Stacey Stormes MFA ’09
Dancer. Storyteller. Instructor.
Interdisciplinary artist Stacey Stormes uses her own body in “exploring contradictions in skin” through photography, printmaking, video, installation and interactive media.
The arts have stirred the soul of Stacey Stormes since her childhood days in Indiana and Florida. With a drama teaching mother and a photographer father, she started seeing the world through multiple lenses. Now, as both an adjunct professor back home in the sunshine state and an interdisciplinary artist with international exposure, Stormes is sharing her perspective with an ever-widening audience.
Interactive Palette
An interdisciplinary artist, Stormes uses her own body in “exploring contradictions in skin” through photography, printmaking, video, installation and interactive media. “As an interdisciplinary artist I create visual metaphor in a variety of mediums,” she says. “My work explores body, consciousness and connection to the environment.”
In 2013, Stormes’ exhibit Plastic Ok? landed her a spot at Le Centquarte in Paris in the Computer Art Congress 3. In response to the BP/Deep Water oil spill, the video shows a nearly breathless Stormes, a Gulf Coast resident, in an endless battle with plastic bags—putting them on her head and tearing them off.
Beyond the Bubble
Along with the validation of presenting work overseas is the chance for artistic development. “Art doesn’t exist in a bubble,” Stormes says. “The international experiences have been huge growth opportunities for me. The more informed you are, the more connections you have beyond your border, the more you can grow.”
Back in the States, Stormes has kept Columbia College Chicago connections intact through work with Core Project Chicago, an interdisciplinary dance company. “Squelch,” her archival print, showed at the Hyperlink Gallery show Dashing and Crashing in fall 2014 at Chicago’s Zhou B. Art Center.
Student and Teacher Takeaways
After earning a BFA in printmaking at the University of Florida, Stormes says Columbia provided the perfect fit for earning her MFA—she applied nowhere else. “Jeanine Mellinger, [a former professor in media arts] was an amazing mentor to me. I feel like she was the reason I was supposed to be in Chicago.”

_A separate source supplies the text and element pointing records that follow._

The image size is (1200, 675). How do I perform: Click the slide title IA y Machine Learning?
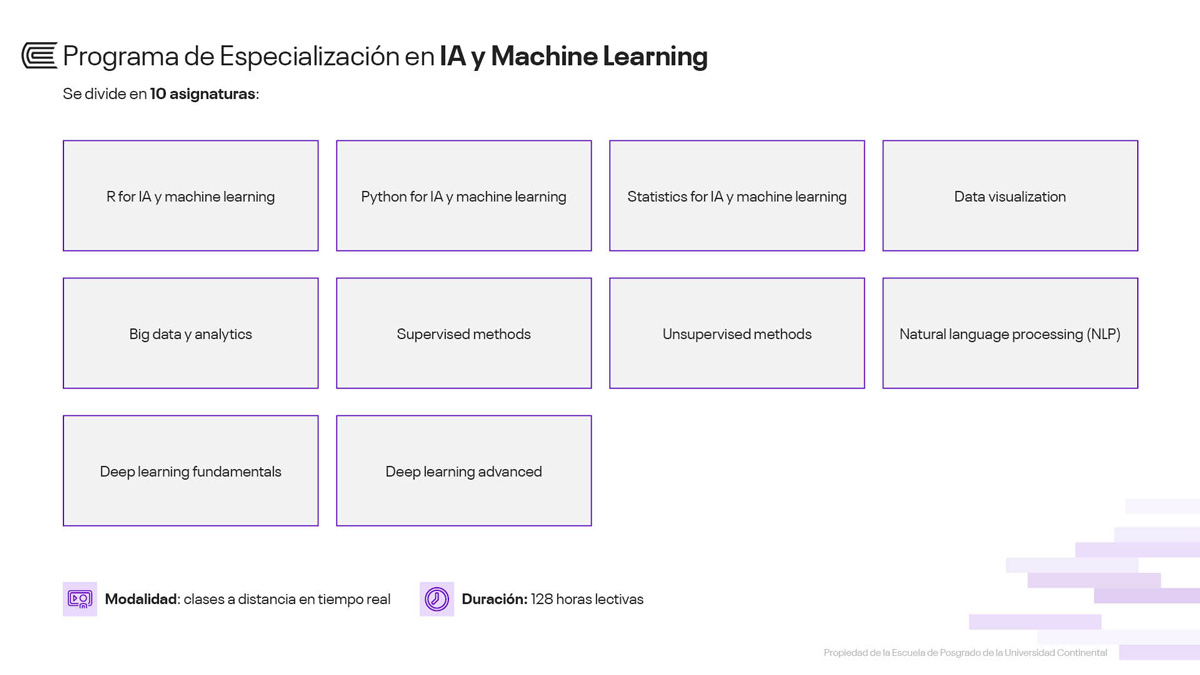point(574,56)
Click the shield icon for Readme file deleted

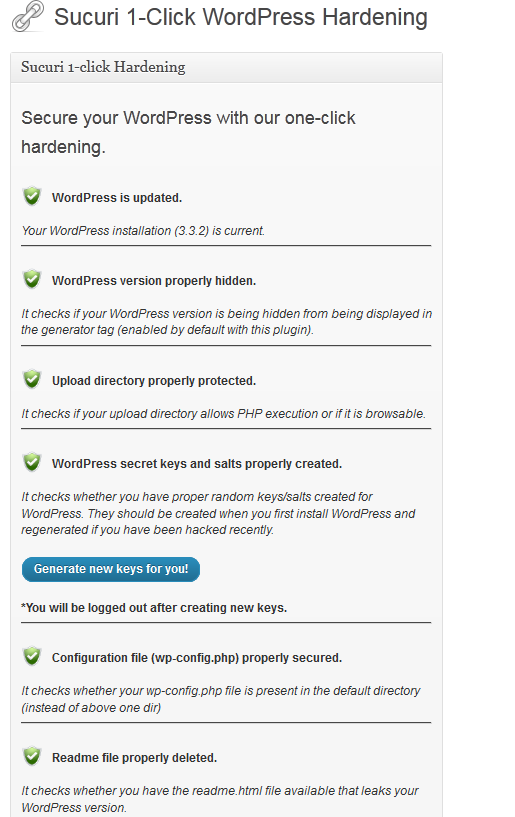[x=32, y=756]
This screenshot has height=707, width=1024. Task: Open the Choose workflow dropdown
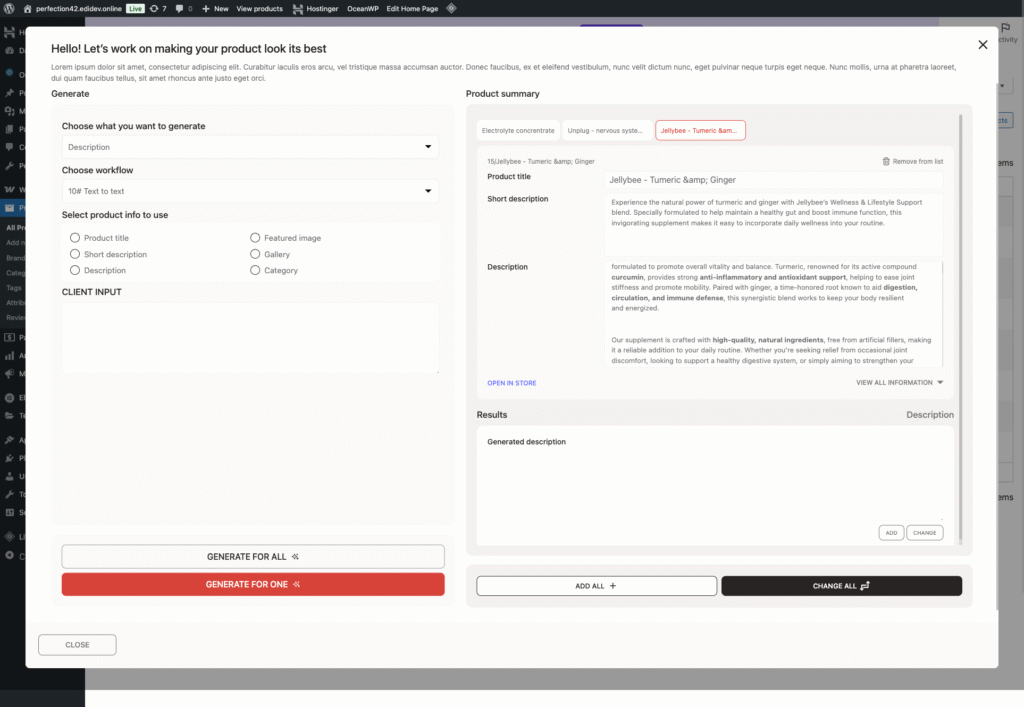250,191
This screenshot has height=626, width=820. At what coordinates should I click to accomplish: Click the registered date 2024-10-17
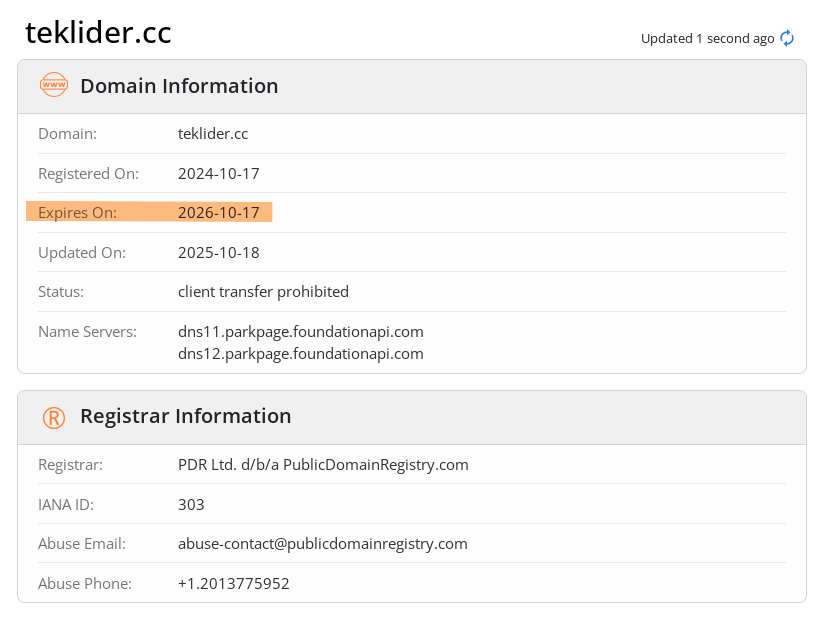218,173
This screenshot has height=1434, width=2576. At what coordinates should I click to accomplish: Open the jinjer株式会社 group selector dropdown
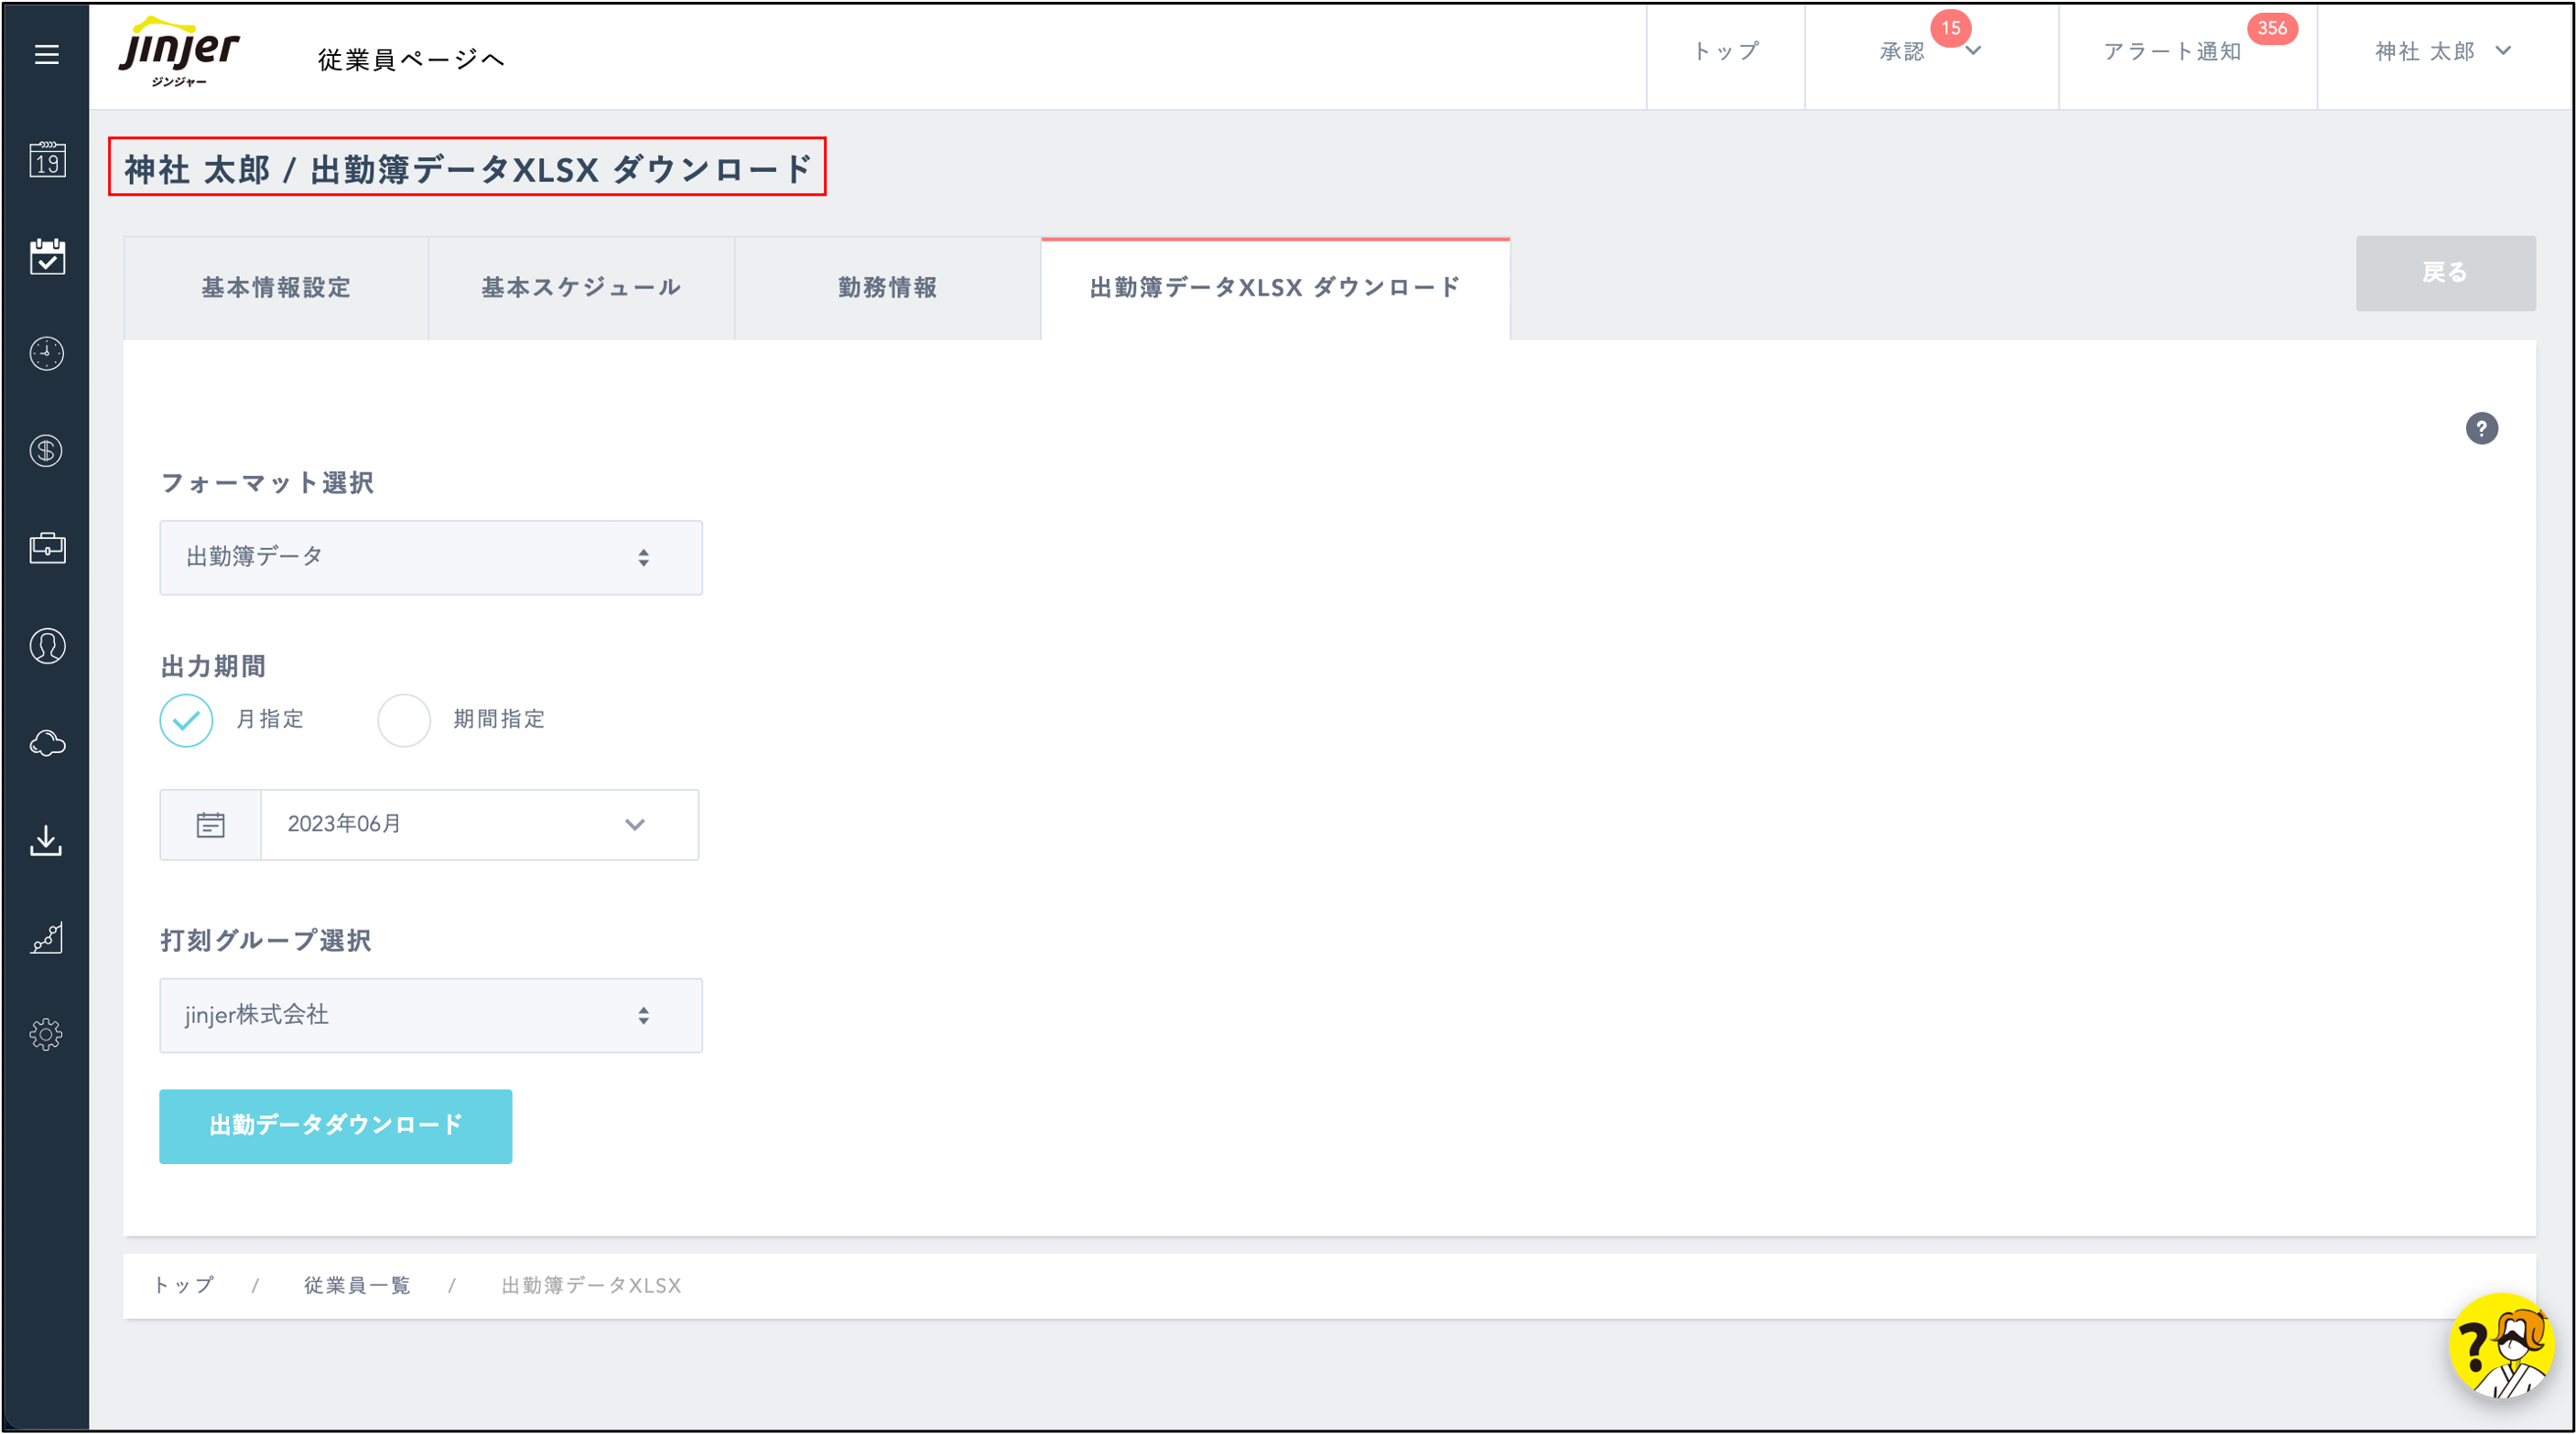click(430, 1015)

And from student to teacher, Stormes remains committed to lifelong learning and hopes that’s a takeaway for students in her classes at the University of South Florida and the International Academy of Design and Technology. That and discovering the myriad ways of storytelling. “I want [students] to learn how to work from a concept-driven point,” she says, “to take the idea for a piece and the vision they have in their heads and find the right medium for it.”